● **What the task requires**
Determine how many lines in the entries below contain the string "icon", and state only that number.

● **Exercise material**
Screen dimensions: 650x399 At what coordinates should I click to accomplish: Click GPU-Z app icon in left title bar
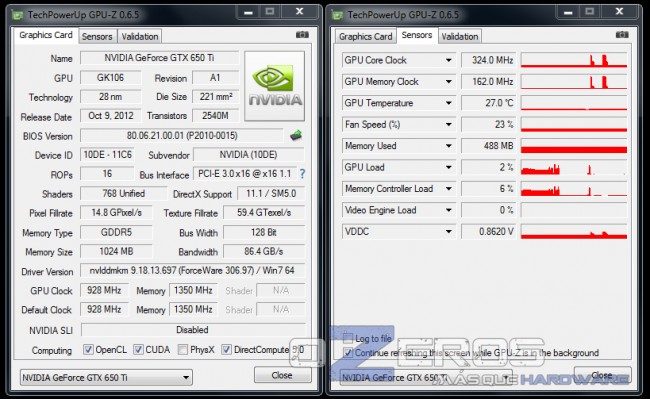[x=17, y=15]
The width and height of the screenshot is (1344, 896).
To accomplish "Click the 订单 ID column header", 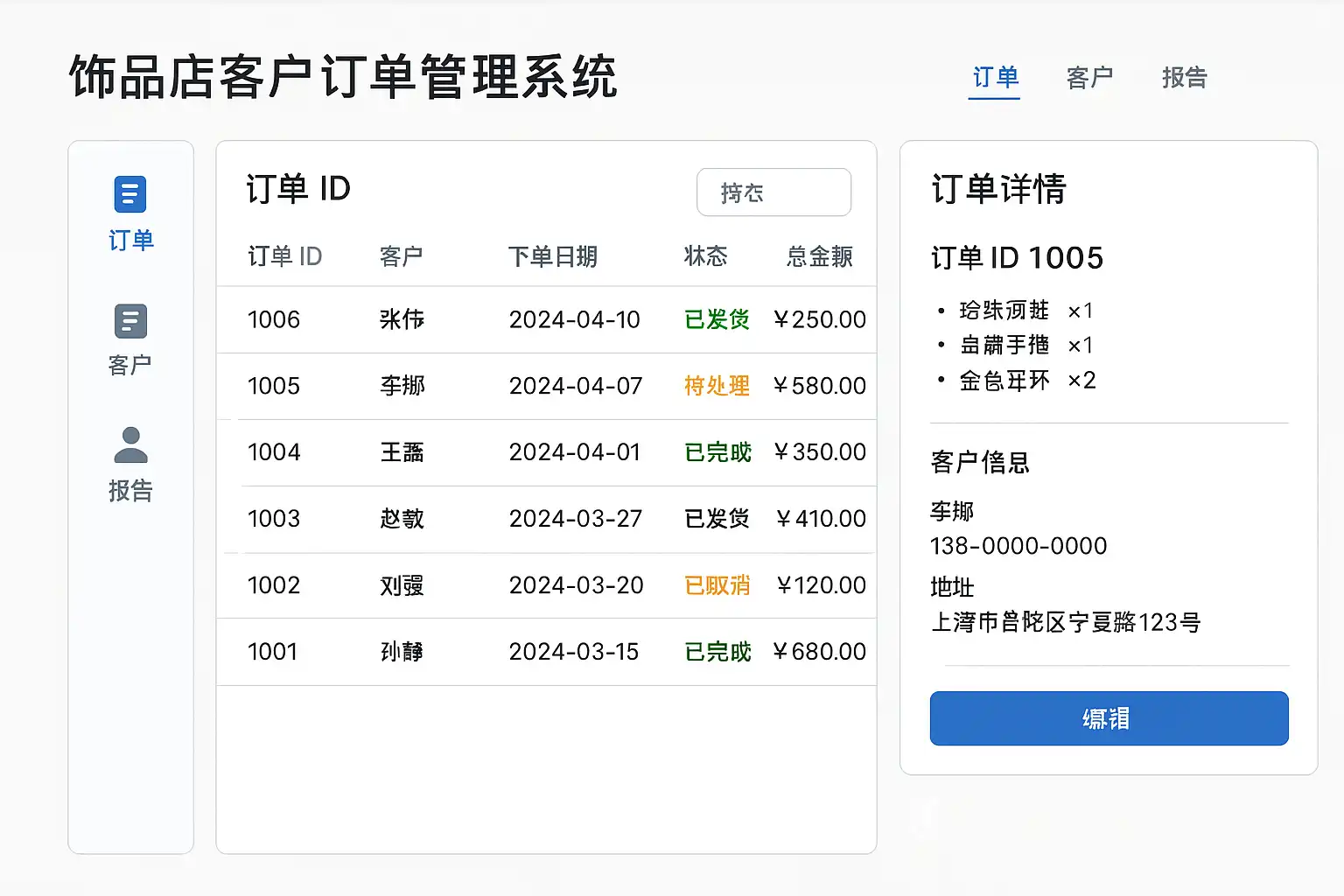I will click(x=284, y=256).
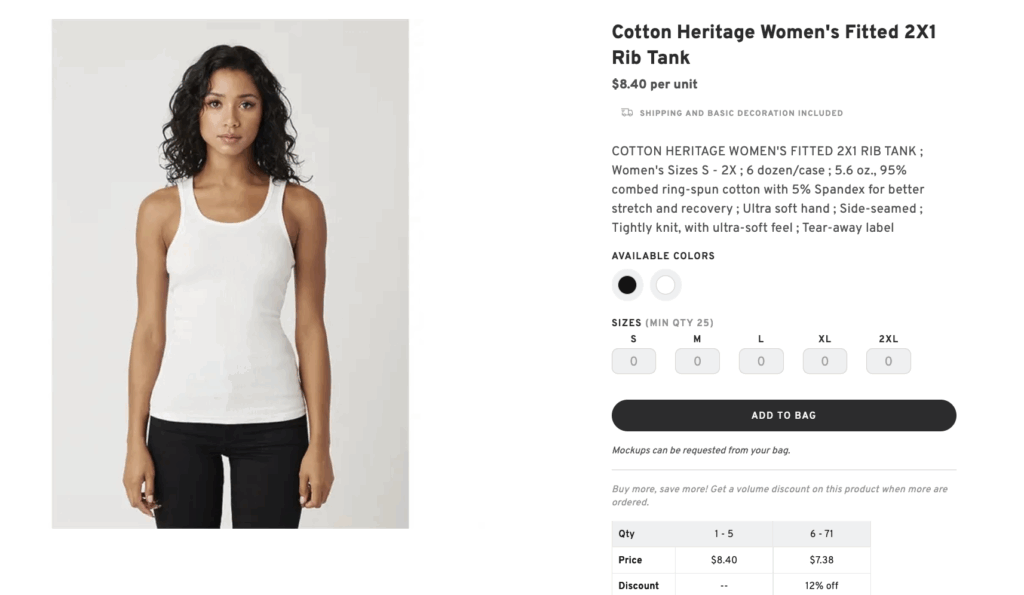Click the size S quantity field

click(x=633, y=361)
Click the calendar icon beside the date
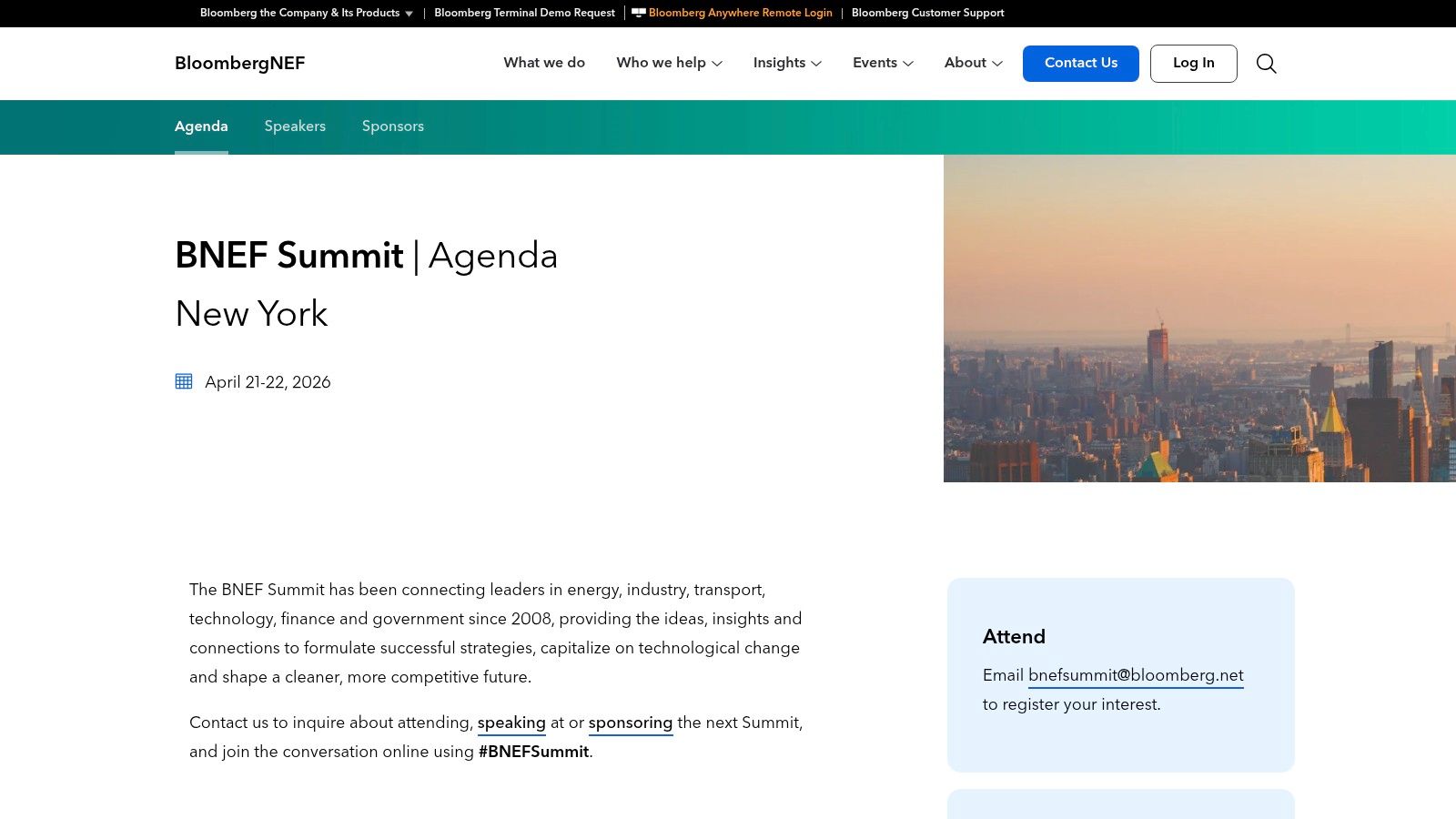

● **Written solution**
2